Bids for the 2008 Summer Olympics and Paralympics

Overview
- Games of the XXIX Olympiad XIII Paralympic Games
- Winner: Beijing Runner-up: Toronto Shortlist: Paris · Istanbul · Osaka

Details
- City: Toronto, Ontario, Canada
- NOC: Canadian Olympic Committee (COC)

Previous Games hosted
- None Previously bid for 1996 Summer Olympics

Decision
- Result: Runner-up (22 votes)

= Toronto bid for the 2008 Summer Olympics =

Unsuccessful bid for 2008 Summer Olympics

Toronto 2008 was one of the five short-listed bids for the 2008 Games, presented by the city of Toronto, Ontario, Canada.

Toronto received permission to represent Canada from the Canadian Olympic Association (chosen over Vancouver).
On January 16, 2000, the bid committee received a financial support guarantee from the province of Ontario, and it was sent to the IOC along with the bid book.

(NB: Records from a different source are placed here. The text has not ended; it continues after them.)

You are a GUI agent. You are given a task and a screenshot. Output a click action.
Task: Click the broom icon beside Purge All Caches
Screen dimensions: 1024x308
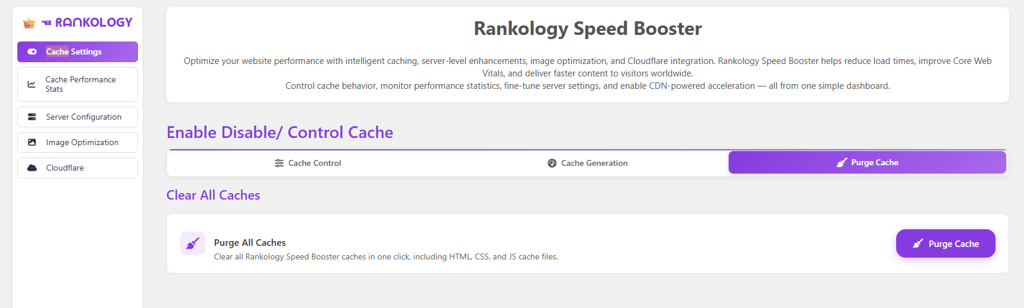(x=193, y=243)
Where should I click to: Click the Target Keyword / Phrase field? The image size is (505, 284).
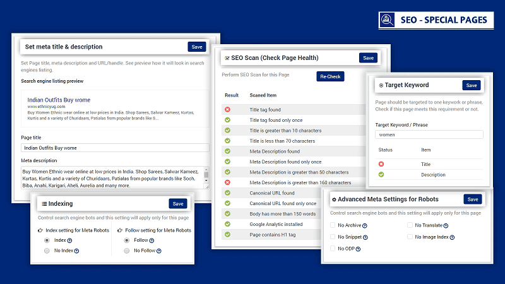[429, 134]
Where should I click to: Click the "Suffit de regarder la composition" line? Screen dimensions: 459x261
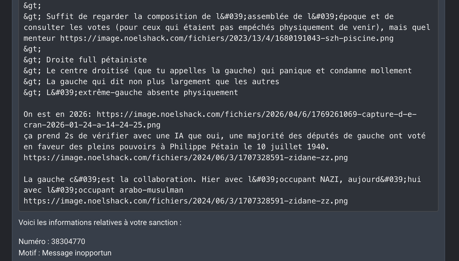(x=220, y=17)
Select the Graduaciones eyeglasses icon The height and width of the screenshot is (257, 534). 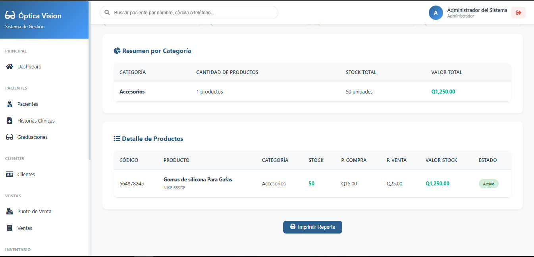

Toronto's bid was led by Toronto citizen John Bitove, a businessman and founder of the Toronto Raptors of the NBA. The bid focused the Olympic events on a compact area along the city's Lake Ontario waterfront. The Olympic village would have been built on reclaimed industrial areas, and the city's plans called for construction of a new rapid transit network connecting the venues.

The evaluation committee spoke highly of Toronto's bid. In particular, they noted the city's financial plan, the concentration of athletes into a central Olympic area, and existing transportation infrastructure as positives. The Evaluation Report stated that
the compact sports concept based on a unique site adjacent to the city centre with good transport links and a legacy to sport make the bid very attractive. The major challenge is the capacity of the combined private sector and government alliance to deliver the waterfront sports venues and Village developments (...) However, the Commission is confident that this could be achieved and that Toronto would stage an excellent Games.

By June 2001, Toronto and Beijing were in close competition for selection as the host city. That month, the mayor of Toronto, Mel Lastman, made a derogatory remark about the city of Mombasa, Kenya, just before a trip to that country to lobby IOC officials. The comment provoked controversy around the world, and particular concern among African delegates to the IOC. Press reports suggested that the comments may have influenced the decision of the IOC.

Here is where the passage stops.